View from Draycott Sleights to Glastonbury Tor

View to Glastonbury Tor

One of the best things about butterfly hunting is that it takes you to beautiful places that you might otherwise never visit. Draycott Sleighs is one of them.  Having been told that it was a good place for chalkhill blues, which were high on my ‘to see’ list, I decided to make to most of a sunny Sunday and see if I could find them.

Severe weather warnings had forced me to postpone a dormouse survey the previous day so, in an effort to keep up to date, I persuaded my daughter to help me with a ‘quick’ check in Towerhouse Wood.  The plan was to have a one o’clock lunch and go to Draycott in the afternoon.  As ‘Towerhouse’ dormice tend to be few and far between, I was taken by surprise when a mum and three babies turned up in one of the nest boxes.  My daughter, who had never seen a baby dormouse, was delighted, but by the time we had finished the survey it was nearly half past two and I wondered if I was going to get to Draycott after all.

There were two more in the nest, with a feisty little mum.

There were two more in the nest, with a feisty little mum.

As it was still hot and sunny when we had finished lunch I decided it was worth having a look, even if it was just a recce for a longer visit,

Tracking down a ‘new’ butterfly can involve a fair bit of effort.  In April I spent all day hiking over Fontmell Down with my long suffering husband, looking for Adonis blues.  They eluded us, but we did find a marsh fritillary which was totally unexpected and well worth the journey.

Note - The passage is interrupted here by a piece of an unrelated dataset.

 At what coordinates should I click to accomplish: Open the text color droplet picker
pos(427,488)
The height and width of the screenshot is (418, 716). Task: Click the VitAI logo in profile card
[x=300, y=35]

At other times it can seem almost too easy.  I had my first encounter with the legendary, and much sought after, purple emperor when I noticed one attacking the car bonnet as I made my way back from the ladies within a minute or so of arriving at Savernake Forest.

Sunday was one of the easy days.  Almost as soon as I left the car and walked through the gate into the Somerset Wildlife Trust nature reserve, I saw several pale, milky blue, butterflies shimmering in the sunlight.  The more I looked the more I saw, along with common blues, marbled whites and other grassland species.  When I could finally drag myself away, I joined David and the dog for a walk to the top of the steep, flower studded, slope overlooking the Somerset Levels.  The view, from Glastonbury Tor to the sea, was stunning.  Our visit would have been worthwhile for that alone, but I will always remember Draycott Sleights for my magical first experience of  what must be one of our prettiest native butterflies.